Between 2014 and 2024, the proportion of club nights going on after 3pm in 12 of 15 global cities fell, according to a Financial Times analysis of events by listing website Resident Advisor.

“People can only go out for so many hours,” says Lutz Leichsenring, co-founder of international night-time consultancy VibeLab. “There’s a lot of competition between nighttime and daytime events.”

Leichsenring said venue owners are often closing their doors earlier to save costs, as revenue from drink sales drops in the early hours.

more limited Licensing Rules Post-Covid-19 has also become an issue for clubs and promoters in cities around the world. Although cities have appointed night mayors and adopted “24-hour city” policies in recent years, increased oversight of the nighttime economy since the pandemic has led to tighter policing of late-night establishments, Leichenring added.

The open-air rooftop of the Watergate Blue next to the River Spree at twilight in Berlin
The Watergate Club in Berlin © Travelstock44/Alamy

Popularity of day events and festivals is another factor. Mike Vosters, whose company Matinee Social Club organizes early-evening parties in New York, said that while the 5-10 p.m. events were originally aimed at millennials who no longer wanted to party into the small hours, they got “a ton of interest” from partygoers in their 20s.

According to pollsters, a shift away from “bottle service” club culture and a new cross-generational emphasis on healthy living are the two main drivers behind the rise in enthusiasm for dance parties that end early.

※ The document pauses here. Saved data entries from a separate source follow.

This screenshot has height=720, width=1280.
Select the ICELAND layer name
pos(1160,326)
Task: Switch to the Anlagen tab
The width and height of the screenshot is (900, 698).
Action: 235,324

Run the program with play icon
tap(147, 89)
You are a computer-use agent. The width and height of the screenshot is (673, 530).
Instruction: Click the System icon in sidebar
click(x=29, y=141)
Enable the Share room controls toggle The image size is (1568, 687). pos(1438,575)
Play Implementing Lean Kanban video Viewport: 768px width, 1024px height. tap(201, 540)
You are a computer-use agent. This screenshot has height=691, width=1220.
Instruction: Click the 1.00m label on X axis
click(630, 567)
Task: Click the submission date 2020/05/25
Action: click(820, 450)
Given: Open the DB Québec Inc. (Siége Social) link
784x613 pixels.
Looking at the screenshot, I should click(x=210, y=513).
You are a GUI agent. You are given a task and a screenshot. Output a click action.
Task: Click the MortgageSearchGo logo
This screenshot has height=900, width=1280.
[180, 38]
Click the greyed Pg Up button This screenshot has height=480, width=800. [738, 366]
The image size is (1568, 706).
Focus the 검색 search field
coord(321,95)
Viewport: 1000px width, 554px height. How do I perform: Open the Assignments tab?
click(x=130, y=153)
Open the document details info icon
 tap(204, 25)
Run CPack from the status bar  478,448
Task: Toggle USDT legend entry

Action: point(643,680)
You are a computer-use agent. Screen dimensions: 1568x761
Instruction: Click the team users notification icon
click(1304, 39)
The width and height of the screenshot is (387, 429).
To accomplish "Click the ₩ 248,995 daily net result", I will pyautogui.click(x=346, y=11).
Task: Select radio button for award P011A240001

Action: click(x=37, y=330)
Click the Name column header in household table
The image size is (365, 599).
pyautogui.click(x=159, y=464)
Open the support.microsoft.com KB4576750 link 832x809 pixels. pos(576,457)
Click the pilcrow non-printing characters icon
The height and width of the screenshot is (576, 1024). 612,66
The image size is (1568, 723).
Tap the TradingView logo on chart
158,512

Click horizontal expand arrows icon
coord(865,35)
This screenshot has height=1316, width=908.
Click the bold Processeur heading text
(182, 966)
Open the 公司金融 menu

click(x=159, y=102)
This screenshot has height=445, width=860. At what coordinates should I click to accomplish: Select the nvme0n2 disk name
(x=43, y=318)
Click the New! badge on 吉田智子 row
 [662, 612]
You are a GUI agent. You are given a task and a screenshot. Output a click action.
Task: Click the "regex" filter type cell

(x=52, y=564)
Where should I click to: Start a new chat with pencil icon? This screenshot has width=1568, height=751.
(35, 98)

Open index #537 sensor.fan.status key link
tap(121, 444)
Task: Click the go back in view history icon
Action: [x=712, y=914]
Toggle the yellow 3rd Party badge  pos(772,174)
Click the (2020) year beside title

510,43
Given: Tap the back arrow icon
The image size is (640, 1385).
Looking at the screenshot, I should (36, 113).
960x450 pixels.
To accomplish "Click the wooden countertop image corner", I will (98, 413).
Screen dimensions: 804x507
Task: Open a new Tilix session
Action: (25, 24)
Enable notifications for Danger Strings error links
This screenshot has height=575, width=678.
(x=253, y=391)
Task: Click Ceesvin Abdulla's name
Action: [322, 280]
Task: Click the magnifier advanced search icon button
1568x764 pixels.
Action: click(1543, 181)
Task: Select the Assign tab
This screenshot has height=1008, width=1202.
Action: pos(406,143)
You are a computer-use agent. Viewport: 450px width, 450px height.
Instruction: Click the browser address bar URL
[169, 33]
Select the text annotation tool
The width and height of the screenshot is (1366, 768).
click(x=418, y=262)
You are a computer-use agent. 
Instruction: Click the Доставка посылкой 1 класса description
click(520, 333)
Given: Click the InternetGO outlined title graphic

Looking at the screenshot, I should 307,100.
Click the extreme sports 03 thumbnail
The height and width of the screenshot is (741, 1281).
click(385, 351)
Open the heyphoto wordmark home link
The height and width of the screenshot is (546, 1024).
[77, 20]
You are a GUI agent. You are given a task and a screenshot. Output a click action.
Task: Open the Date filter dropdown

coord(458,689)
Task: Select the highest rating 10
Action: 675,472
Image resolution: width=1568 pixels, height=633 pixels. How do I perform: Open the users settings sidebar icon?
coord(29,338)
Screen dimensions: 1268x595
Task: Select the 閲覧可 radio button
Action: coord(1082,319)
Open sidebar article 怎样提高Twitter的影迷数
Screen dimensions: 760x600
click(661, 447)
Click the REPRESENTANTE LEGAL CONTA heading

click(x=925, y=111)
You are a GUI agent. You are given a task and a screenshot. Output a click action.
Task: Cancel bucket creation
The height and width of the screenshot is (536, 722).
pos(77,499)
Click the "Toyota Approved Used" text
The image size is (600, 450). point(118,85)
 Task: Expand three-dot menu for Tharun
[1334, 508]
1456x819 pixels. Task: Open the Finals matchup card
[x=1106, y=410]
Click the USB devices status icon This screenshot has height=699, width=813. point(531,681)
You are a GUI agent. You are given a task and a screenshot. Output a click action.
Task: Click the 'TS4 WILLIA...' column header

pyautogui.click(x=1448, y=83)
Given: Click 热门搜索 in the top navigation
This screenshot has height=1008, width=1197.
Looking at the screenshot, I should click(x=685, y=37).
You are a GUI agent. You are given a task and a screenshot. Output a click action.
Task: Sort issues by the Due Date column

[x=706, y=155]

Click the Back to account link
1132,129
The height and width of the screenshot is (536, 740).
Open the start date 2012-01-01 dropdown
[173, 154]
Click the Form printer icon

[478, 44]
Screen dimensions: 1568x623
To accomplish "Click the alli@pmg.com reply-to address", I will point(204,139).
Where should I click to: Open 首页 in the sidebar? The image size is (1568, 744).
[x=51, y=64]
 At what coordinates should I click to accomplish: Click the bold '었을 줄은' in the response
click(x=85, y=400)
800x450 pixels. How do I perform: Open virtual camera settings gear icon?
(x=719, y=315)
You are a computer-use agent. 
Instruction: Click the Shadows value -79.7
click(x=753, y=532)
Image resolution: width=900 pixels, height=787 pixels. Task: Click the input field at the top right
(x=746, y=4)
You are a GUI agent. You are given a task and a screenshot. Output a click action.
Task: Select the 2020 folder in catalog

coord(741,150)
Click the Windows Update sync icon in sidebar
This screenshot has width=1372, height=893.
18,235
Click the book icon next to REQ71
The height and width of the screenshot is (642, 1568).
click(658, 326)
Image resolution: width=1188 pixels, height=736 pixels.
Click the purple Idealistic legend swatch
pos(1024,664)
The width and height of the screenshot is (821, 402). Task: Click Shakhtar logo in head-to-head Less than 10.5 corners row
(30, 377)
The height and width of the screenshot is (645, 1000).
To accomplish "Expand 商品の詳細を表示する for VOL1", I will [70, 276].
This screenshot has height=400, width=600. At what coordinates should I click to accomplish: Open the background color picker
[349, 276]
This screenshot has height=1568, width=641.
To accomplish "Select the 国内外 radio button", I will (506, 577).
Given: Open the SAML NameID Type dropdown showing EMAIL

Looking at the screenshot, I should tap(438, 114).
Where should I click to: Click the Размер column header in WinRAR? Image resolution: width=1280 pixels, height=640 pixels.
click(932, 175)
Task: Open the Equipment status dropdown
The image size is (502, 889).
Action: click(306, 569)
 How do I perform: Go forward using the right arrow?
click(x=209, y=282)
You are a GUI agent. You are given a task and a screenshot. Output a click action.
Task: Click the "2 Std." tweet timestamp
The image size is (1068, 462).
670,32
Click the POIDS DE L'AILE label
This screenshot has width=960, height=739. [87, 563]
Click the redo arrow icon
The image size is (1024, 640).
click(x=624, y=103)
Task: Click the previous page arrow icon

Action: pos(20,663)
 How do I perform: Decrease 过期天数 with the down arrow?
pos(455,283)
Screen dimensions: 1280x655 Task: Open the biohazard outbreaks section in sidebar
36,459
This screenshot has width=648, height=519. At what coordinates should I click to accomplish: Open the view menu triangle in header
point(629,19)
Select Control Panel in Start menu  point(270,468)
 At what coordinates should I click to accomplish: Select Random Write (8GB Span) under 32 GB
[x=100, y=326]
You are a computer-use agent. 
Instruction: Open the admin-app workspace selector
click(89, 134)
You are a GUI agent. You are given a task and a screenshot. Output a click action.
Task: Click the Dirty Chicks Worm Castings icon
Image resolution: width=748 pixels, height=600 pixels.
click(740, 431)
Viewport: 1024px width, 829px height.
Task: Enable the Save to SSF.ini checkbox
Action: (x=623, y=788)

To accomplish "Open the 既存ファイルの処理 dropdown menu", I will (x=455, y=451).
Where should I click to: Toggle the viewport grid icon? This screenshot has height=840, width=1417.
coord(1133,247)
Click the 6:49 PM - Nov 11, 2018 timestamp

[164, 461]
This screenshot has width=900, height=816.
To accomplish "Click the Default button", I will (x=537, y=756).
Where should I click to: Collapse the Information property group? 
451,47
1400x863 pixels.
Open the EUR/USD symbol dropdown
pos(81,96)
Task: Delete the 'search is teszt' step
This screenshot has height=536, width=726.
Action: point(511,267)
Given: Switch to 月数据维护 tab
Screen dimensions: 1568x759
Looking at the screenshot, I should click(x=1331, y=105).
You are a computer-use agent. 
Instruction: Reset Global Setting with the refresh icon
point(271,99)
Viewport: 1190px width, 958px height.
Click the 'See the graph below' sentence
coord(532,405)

Resident Advisor data reflects an increase in daytime parties, with several major cities showing increases in events ending at 10 p.m.

Melbourne claims to be the live music capital of the world and boasted a vibrant nightclub scene 20 years ago. Yet the sector has seen a sharp decline in the city as consumer habits change and the cost of running events rises, especially post-pandemic.

An entertainment industry executive says younger people are less inclined to rave until 6 a.m. because they are more health conscious and less extravagant about money than previous generations. This is reflected in Melbourne’s nightclub closures – more than 100 have closed in recent years – and fewer clubs staying open all night.

In Dublin, campaigners are fighting to change restrictive licensing laws that require clubs to pay €410 per night to stay open from 12.30pm to 2.30am.

Sunil Sharp, a DJ and co-founder of Give Us the Night, said the suspension of a proposed law that would have extended closing hours to 6 p.m. has left the industry in limbo, with operators nervous about investing in new spaces.

He estimates there are about 20 to 25 clubs left in the city and its suburbs, home to 1.3 million people. “It’s prohibitively expensive to open a venue now. . . Or even open your doors for a separate night,” he added.

But there are signs of hope for dance music. A Study Published by the International Music Summit, an annual conference held in Ibiza, the electronic music industry is expected to grow by 17 percent in 2023, reaching $11.8 billion in annual revenue.

Across the 15 cities analyzed by the FT using Resident Advisor event data, venues listing more than five events are set to increase by 60 per cent in 2024 compared to a decade ago. More than 35,000 artists were booked to play in those cities since 2014—a 90 percent increase over the same period.

“People still crave community. People still want to go out,” voters said. “It’s not diminished and music is still the best way to do it.”